== Text section ==
Structure of Arrays vs Array of Structures

// Array of Structures (AoS) - Poor coalescing
struct Particle {
    float x, y, z;    // Position
    float vx, vy, vz; // Velocity
    float mass;
};

__global__ void updateParticlesAoS(Particle *particles, int n) {
    int idx = blockIdx.x * blockDim.x + threadIdx.x;
    if (idx < n) {
        // Non-coalesced: threads access scattered memory
        particles[idx].x += particles[idx].vx;
        particles[idx].y += particles[idx].vy;
        particles[idx].z += particles[idx].vz;
    }
}

// Structure of Arrays (SoA) - Good coalescing
struct ParticlesSoA {
    float *x, *y, *z;       // Position arrays
    float *vx, *vy, *vz;    // Velocity arrays
    float *mass;
};

__global__ void updateParticlesSoA(ParticlesSoA particles, int n) {
    int idx = blockIdx.x * blockDim.x + threadIdx.x;
    if (idx < n) {
        // Coalesced: threads access consecutive memory
        particles.x[idx] += particles.vx[idx];
        particles.y[idx] += particles.vy[idx];
        particles.z[idx] += particles.vz[idx];
    }
}

2.4 Texture and Constant Memory

Texture Memory Benefits

Texture memory provides:

  • Cached access with spatial locality optimization
  • Automatic interpolation and filtering
  • Bound checking with configurable border handling
  • Read-only access optimized for 2D spatial locality

Modern Texture Objects (CUDA)

== Supplied information ==
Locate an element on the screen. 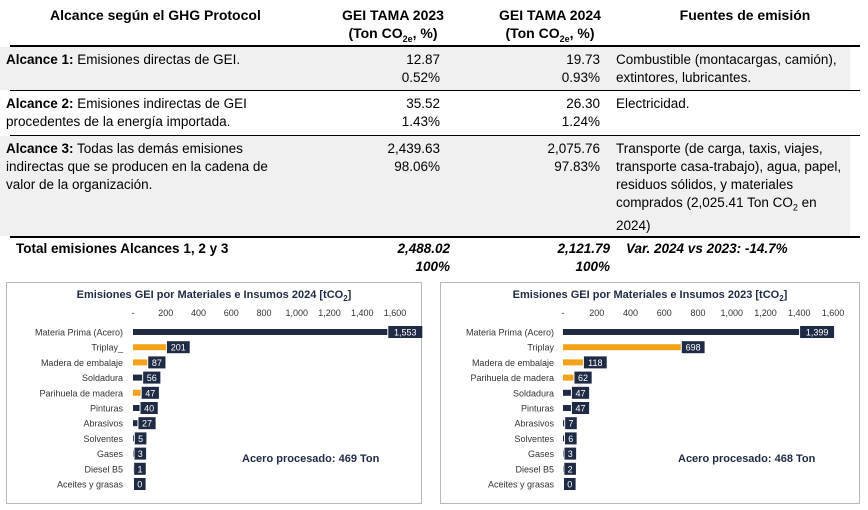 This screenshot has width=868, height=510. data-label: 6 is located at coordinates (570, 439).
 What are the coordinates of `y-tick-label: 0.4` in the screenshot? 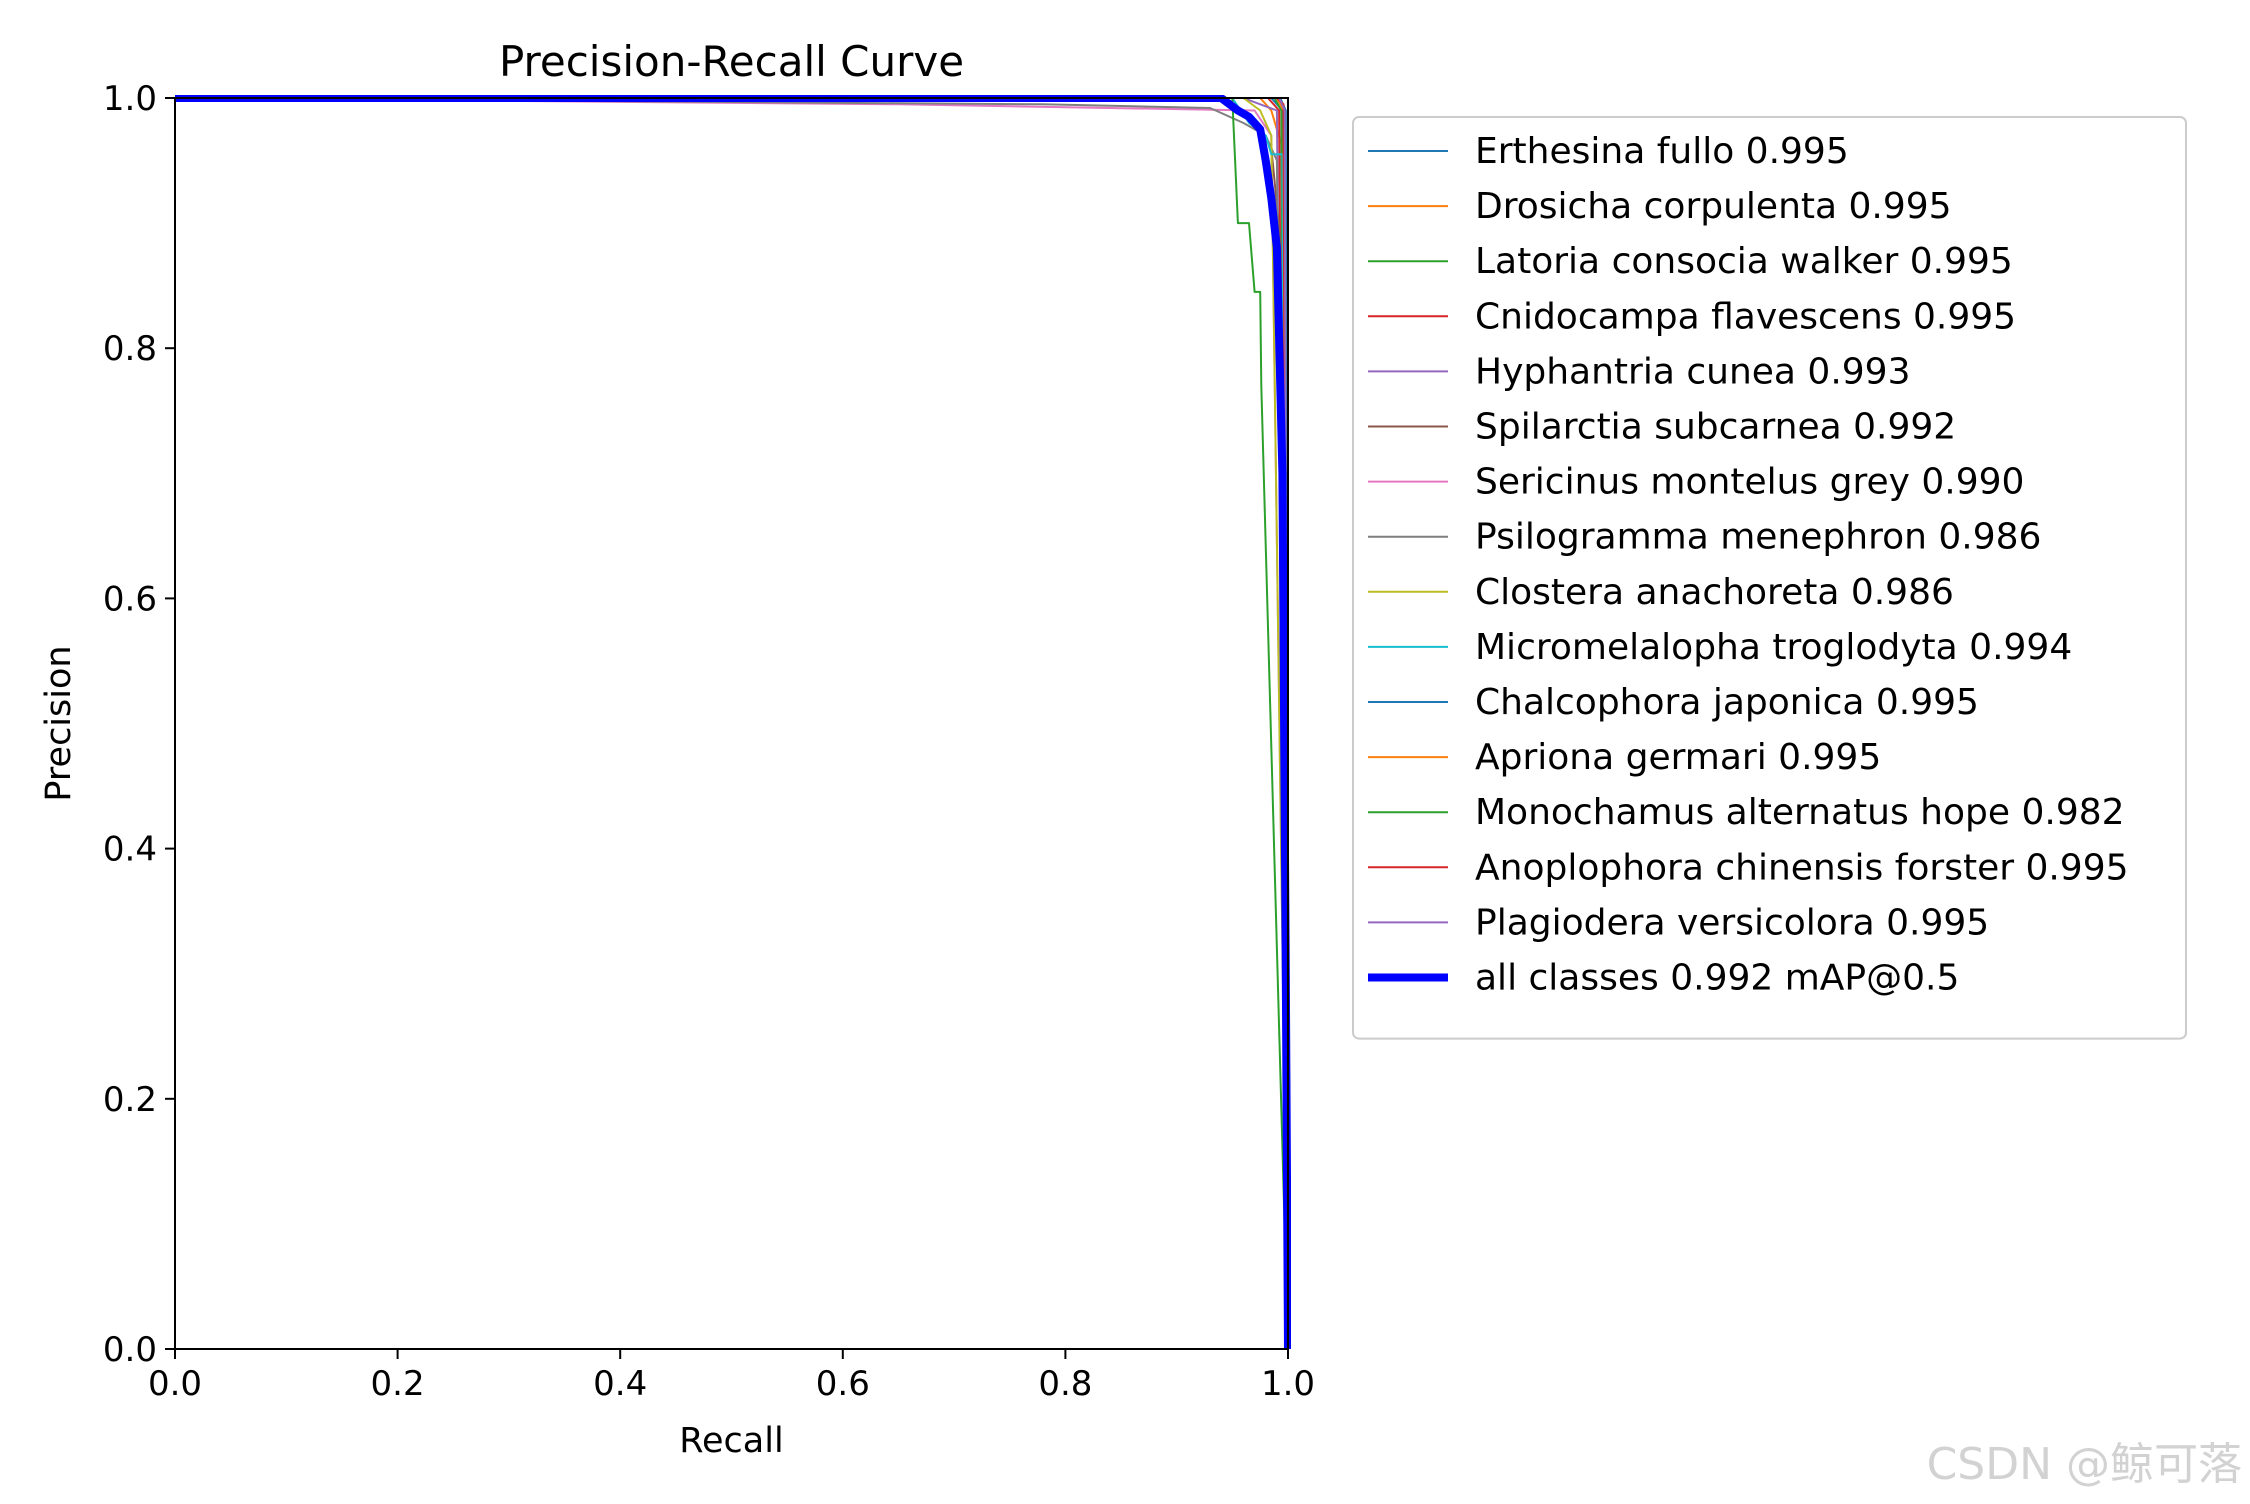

== What this exercise asks ==
• A. Using the CUDA text, explain why the Structure of Arrays version is labeled as having good coalescing and the Array of Structures version as poor, in one to three sentences.
• B. According to the CUDA text, what kind of access is texture memory optimized for?

== Answers per task ==
• A. In the Structure of Arrays kernel, threads access consecutive memory, so their accesses are coalesced. In the Array of Structures kernel, threads access scattered memory, so the accesses are non-coalesced.

• B. Read-only access optimized for 2D spatial locality.